Example (1). Dimension 3, rank 3, symmetry type (123), group 3. Basis: [xxx] , [xxy] , [xxz] , [xyy] , [xyz] , [xzz] , [yyy] , [yyz] , [yzz] , [zzz] . Under $[\pmatrix{ 0 & 1 & 0 \cr 0 & 0 & 1 \cr 1 & 0 & 0 }]$ the basis elements go to [yyy,] [yyz,] [yyx,] [yzz,] [yzx,] [yxx,] [zzz,] [zzx,] [zxx,] [xxx] , respectively, and these are equivalent to [yyy,] [yyz,] [xyy,] [yzz,] [xyz,] [xxy,] [zzz,] [xzz,] [xxz,] [xxx] , respectively. This gives the ten-dimensional matrix $[M = \pmatrix{ 0&0&0&0&0&0&0&0&0&1\cr 0&0&0&0&0&1&0&0&0&0\cr 0&0&0&0&0&0&0&0&1&0\cr 0&0&1&0&0&0&0&0&0&0\cr 0&0&0&0&1&0&0&0&0&0\cr 0&0&0&0&0&0&0&1&0&0\cr 1&0&0&0&0&0&0&0&0&0\cr 0&1&0&0&0&0&0&0&0&0\cr 0&0&0&1&0&0&0&0&0&0\cr 0&0&0&0&0&0&1&0&0&0 }.]$ Then [P(M-E)Q=D] , with D diagonal. There are four diagonal elements of D which are zero, and the invariant tensors correspond to the corresponding four columns of the matrix Q. The invariant polynomials are $[xxx+yyy+zzz,\quad xxy+xzz+yyz,\quad xxz+yzz+xyy,\quad xyz. ]$

Example (2). Dimension 2, rank 2, symmetry type (12). Group generated by $[ \pmatrix{ 0 & -1 \cr 1 & -1 }.]$ Basis [xx] , [xy] , [yy] goes to [yy] , [-xy+yy] , [xx-2xy+yy] . This gives $[ M = \pmatrix{ 0 & 0 & 1 \cr 0 & -1 & -2 \cr 1 & 1 & 1 }. ]$ Because $[ \pmatrix{ 1&0&0 \cr 2&1&2 \cr 1&0&1 } (M-E) \pmatrix{1&-1&1 \cr 0&1&0 \cr 0&-1&1 } = \pmatrix{ -1&0&0 \cr 0&0&0 \cr 0&0&2 } ,]$ the invariant tensor corresponds to the second column of Q, which as a polynomial reads [-xx+xy-yy] . This can be written with the tensor $[{\rm T}_{ij}]$ as $[-xx+xy-yy = - \textstyle\sum\limits_{i,j}T_{ij}x_{i}x_{j},\quad T_{ij} = \pmatrix{1&-{{1}\over{2}} \cr -{{1}\over{2}} & 1 } ]$ This tensor T is invariant under the group.

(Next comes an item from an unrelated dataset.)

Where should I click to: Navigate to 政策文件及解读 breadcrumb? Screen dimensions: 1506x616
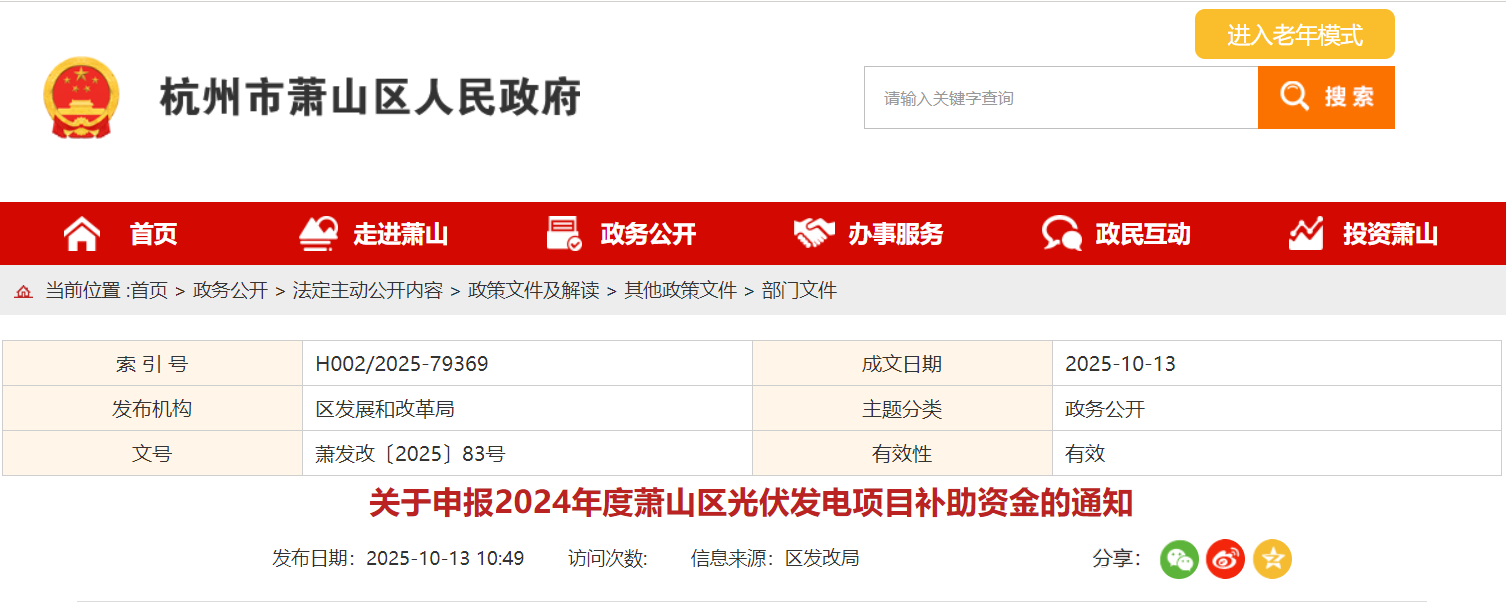[534, 291]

Example (3). Dimension 3, rank 2, tensor type (12). Group generated by matrix([[0 −1 0][1 0 0][0 0 1]]). The basis [xx] , [xy] , [xz] , [yy] , [yz] , [zz] goes under the generator to [yy] , [-xy] , [-yz] , [xx] , [xz] , [zz] . The solution of [(M-E)v=0] is $[ \alpha_1 (xx+yy) + \alpha_2 zz. ]$ The matrix D has two zeros on the diagonal.

Example (4). Dimension 3, rank 3, type (123). Same group as in Example (3). Basis [xxx] , [xxy] , [xxz] , [xyy] , [xyz] , [xzz] , [yyy] , [yyz] , [yzz] , [zzz] . The solution $[ \alpha_1 (xxz+yyz) + \alpha_2 zzz ]$ corresponds to a tensor with relations $[{\rm T}_{113}={\rm T}_{223}]$ , $[{\rm T}_{111}={\rm T}_{112}={\rm T}_{122}={\rm T}_{123} ={\rm T}_{133}={\rm T}_{222}={\rm T}_{233}=0]$ .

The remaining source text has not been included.